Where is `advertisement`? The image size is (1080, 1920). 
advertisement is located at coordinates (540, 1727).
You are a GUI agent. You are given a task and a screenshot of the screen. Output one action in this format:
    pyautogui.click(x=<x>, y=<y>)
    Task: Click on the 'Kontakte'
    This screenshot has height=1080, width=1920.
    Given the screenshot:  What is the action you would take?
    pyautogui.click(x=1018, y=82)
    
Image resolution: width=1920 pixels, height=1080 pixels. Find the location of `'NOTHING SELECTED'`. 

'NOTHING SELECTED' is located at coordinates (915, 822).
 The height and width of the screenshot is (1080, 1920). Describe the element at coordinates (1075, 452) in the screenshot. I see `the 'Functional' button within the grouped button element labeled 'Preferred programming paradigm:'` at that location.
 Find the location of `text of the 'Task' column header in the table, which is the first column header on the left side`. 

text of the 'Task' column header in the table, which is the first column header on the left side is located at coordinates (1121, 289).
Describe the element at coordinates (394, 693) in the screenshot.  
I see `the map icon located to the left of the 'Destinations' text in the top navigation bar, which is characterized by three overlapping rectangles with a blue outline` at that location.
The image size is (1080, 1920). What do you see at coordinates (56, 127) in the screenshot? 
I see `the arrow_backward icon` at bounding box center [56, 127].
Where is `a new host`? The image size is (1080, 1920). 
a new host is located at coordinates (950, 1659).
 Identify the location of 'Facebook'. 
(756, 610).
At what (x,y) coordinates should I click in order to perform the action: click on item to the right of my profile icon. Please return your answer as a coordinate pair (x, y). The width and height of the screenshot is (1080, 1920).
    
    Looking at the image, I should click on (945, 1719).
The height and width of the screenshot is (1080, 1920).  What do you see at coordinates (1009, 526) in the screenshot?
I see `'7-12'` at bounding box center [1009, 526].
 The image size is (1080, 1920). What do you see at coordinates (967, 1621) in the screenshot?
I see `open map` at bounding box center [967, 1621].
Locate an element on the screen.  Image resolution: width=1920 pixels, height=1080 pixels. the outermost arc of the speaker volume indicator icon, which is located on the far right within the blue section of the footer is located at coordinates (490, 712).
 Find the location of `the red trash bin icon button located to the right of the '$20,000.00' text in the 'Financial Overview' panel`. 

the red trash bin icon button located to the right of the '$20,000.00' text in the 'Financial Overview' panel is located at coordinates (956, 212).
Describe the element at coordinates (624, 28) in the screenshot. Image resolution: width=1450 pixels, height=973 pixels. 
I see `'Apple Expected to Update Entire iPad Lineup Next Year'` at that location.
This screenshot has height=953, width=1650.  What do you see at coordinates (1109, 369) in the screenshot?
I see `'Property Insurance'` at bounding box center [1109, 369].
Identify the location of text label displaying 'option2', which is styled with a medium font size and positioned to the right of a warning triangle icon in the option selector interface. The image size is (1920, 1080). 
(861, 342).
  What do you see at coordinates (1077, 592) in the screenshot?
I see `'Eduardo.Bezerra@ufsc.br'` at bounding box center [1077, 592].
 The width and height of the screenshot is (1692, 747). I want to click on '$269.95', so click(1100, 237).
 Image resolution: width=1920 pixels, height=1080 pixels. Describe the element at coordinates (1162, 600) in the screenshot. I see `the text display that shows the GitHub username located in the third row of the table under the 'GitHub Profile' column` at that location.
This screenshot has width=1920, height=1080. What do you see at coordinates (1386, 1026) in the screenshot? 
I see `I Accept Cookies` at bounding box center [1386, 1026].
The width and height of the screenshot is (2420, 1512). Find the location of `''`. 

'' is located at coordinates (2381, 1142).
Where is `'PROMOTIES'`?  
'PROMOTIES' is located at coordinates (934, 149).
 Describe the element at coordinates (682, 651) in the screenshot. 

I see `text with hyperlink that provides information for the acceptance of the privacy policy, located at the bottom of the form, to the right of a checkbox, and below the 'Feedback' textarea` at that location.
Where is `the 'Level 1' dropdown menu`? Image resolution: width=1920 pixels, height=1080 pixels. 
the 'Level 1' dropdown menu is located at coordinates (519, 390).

_Task description_: Quote the material verbatim, starting at the line that contains "The width and height of the screenshot is (2420, 1512)." and ending after the line that contains "with hyperlink that".

_Right answer_:
The width and height of the screenshot is (2420, 1512). Find the location of `''`. 

'' is located at coordinates (2381, 1142).
Where is `'PROMOTIES'`?  
'PROMOTIES' is located at coordinates (934, 149).
 Describe the element at coordinates (682, 651) in the screenshot. 

I see `text with hyperlink that provides information for the acceptance of the privacy policy, located at the bottom of the form, to the right of a checkbox, and below the 'Feedback' textarea` at that location.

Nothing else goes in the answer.